A história constitui o registro vivo das experiências humanas, conectando o passado às projeções de futuro em uma continuidade temporal na qual as narrativas desempenham papel fundamental ao transformarem legados e ideias em ações concretas. E por que isso é importante?
O Estado do Espírito Santo está geograficamente localizado em uma região central do Brasil, mas possui influências que, em suas marcas, carregam a originalidade de uma cultura impregnada na construção do que a sociedade capixaba e nacional estigmatiza como características de um povo.
Para abordar o tema, é importante destacar que, no processo de colonização, a forte influência da Igreja Católica designou ao Brasil a Ordem dos Jesuítas, com a missão de catequizar um povo visto como indomável e incapaz de narrar sua própria história e cultura.
Além disso, a visão eurocentrista medieval influenciava os reinos católicos a pensar em ampliar seu espaço de dominação, haja vista que, em 1500, a Europa vivia uma revolta protestante e havia a necessidade real de ampliar seu território de domínio pelo mundo ainda desconhecido.
Contudo, a era das trevas e a posterior ascensão do Iluminismo já prenunciavam o que as Américas — ainda não descobertas por Cristóvão Colombo — seriam capazes de representar na transformação das grandes navegações e, por consequência, no que viria a ser o mundo moderno de 2025.

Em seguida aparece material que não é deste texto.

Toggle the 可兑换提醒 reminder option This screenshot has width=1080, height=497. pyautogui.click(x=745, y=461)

O Espírito Santo foi governado por Vasco Fernandes Coutinho no período colonial e, durante a Primeira República, por Alfredo Chaves e Jerônimo Monteiro. No contexto do governo de Monteiro, faz-se necessário um recorte analítico para destacar que foi durante sua gestão — impulsionada por uma ampla expansão da malha ferroviária voltada ao escoamento da produção cafeeira — que o Estado consolidou sua posição como o segundo maior produtor de café do Brasil, atrás apenas de Minas Gerais, conforme registros da APES (Arquivo Público do Espírito Santo).

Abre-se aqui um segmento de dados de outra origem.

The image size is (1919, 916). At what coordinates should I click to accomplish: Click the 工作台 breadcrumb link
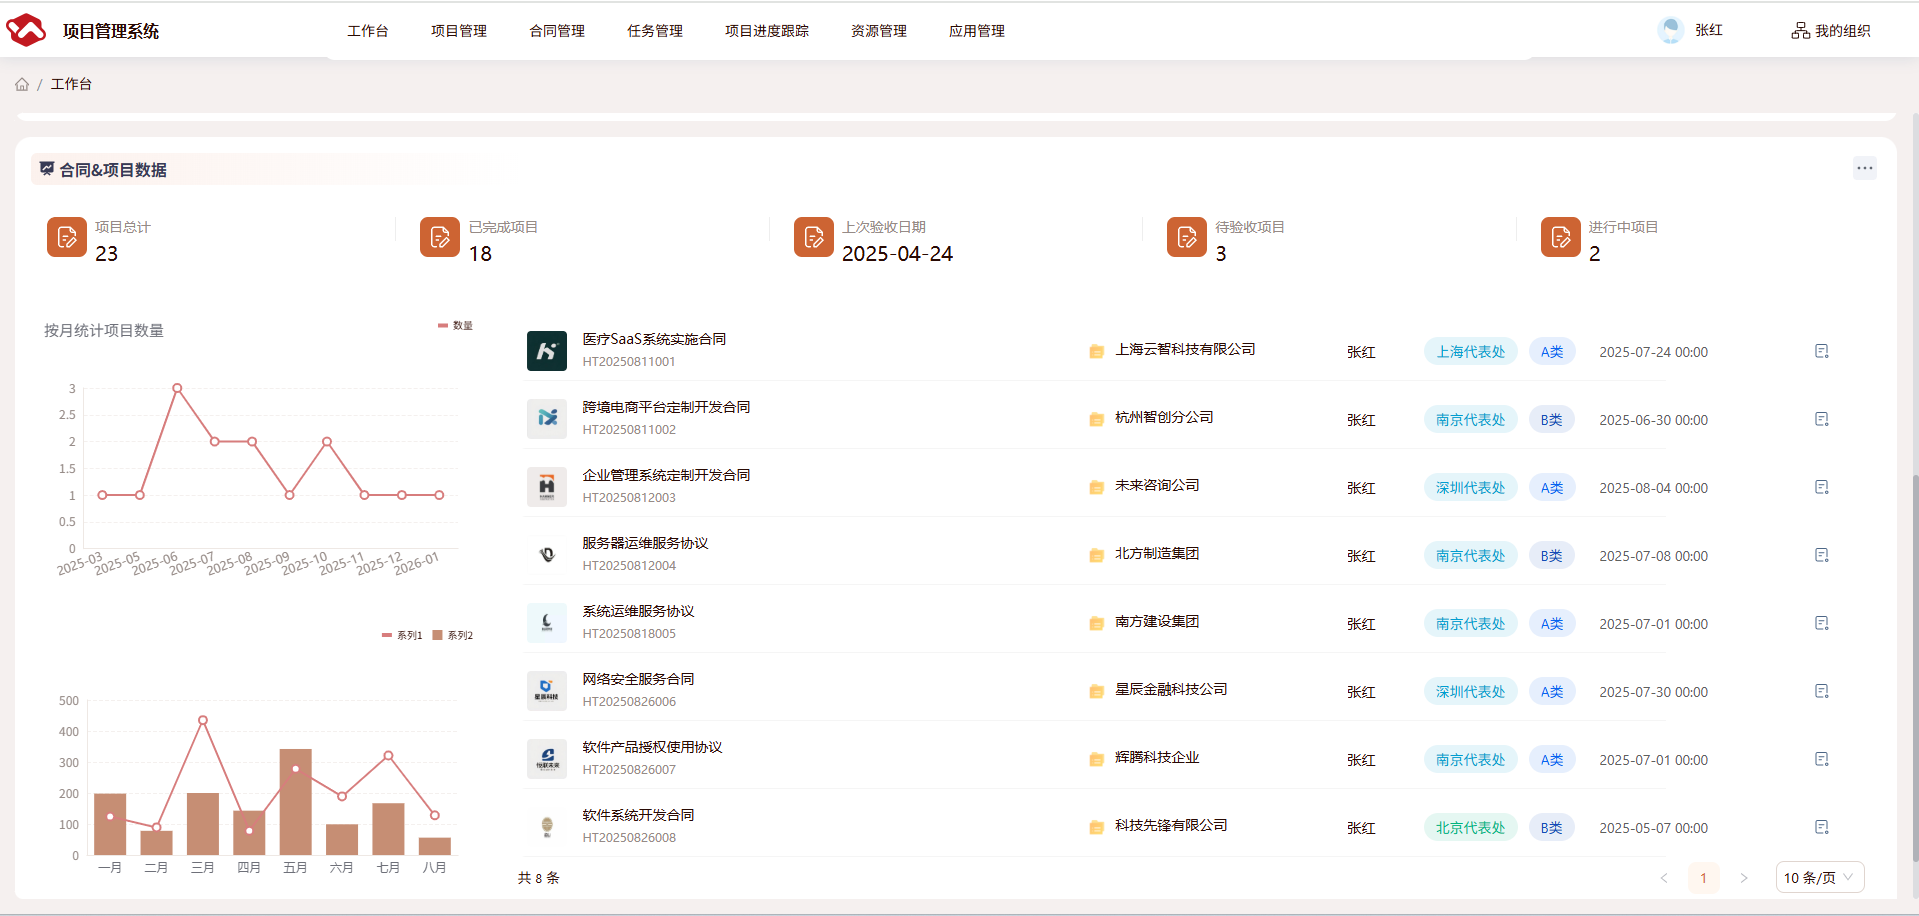[71, 84]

Ao analisar a história do Estado, é importante destacar que vários governadores pertenciam ao clã Monteiro — fossem cunhados, primos ou outros membros da família —, o que é extremamente curioso.

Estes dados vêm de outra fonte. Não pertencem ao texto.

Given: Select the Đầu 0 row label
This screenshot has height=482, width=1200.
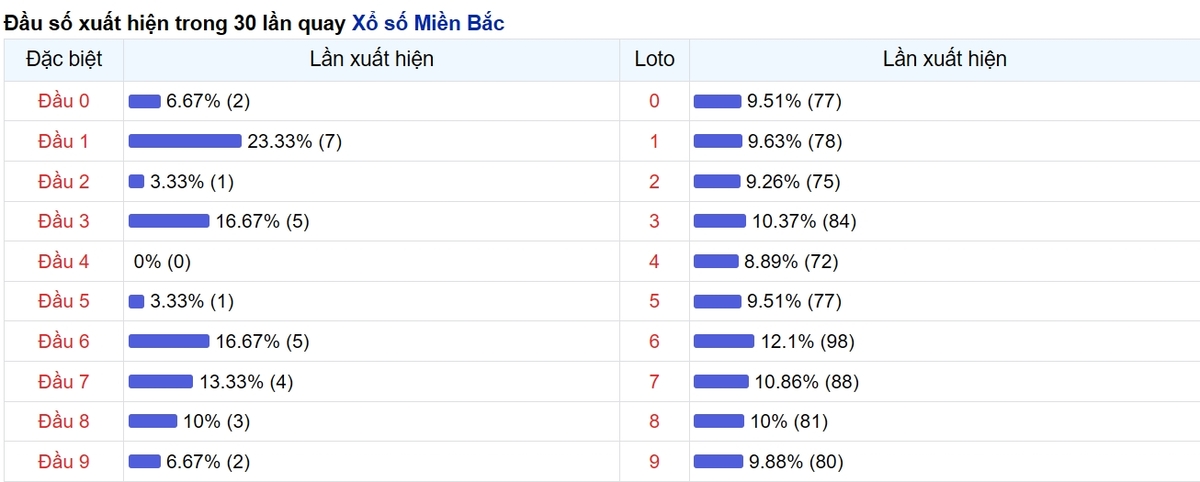Looking at the screenshot, I should click(x=63, y=101).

Na expansão do Palácio do Governo, a antiga igreja e o colégio jesuíta foram vendidos ao Estado pelo Bispado de Dom Fernando de Sousa Monteiro, irmão do governador e bispo da Diocese do Espírito Santo à época, o que facilitou a aquisição da igreja e do colégio, segundo a historiadora Maria Stella de Novaes.
O Estado viveu, junto ao Brasil, um período da Era Vargas e do governo militar em que uma robusta infraestrutura era o foco central de governança e desenvolvimento, mas ainda precisava de melhor administração e governabilidade no que tange às modernizações pelas quais o mundo passava naquele momento.
E foi após 1985, no período da redemocratização do Brasil, que o Espírito Santo iniciou uma mudança institucional, de transparência, governabilidade e transição para o mundo moderno.
Entretanto, passados 485 anos de história, foi após a eleição de Paulo Hartung, em 2002, que o Estado passou por um movimento desenvolvimentista, pensando um Estado para o futuro e concebendo um ecossistema de transparência e previsibilidade de que o Espírito Santo precisava e merecia.
Ao longo de 23 anos, em uma dobradinha entre Paulo Hartung e Renato Casagrande, o Estado experimentou seu maior crescimento econômico e financeiro, com políticas e programas de Estado pensados a longo prazo.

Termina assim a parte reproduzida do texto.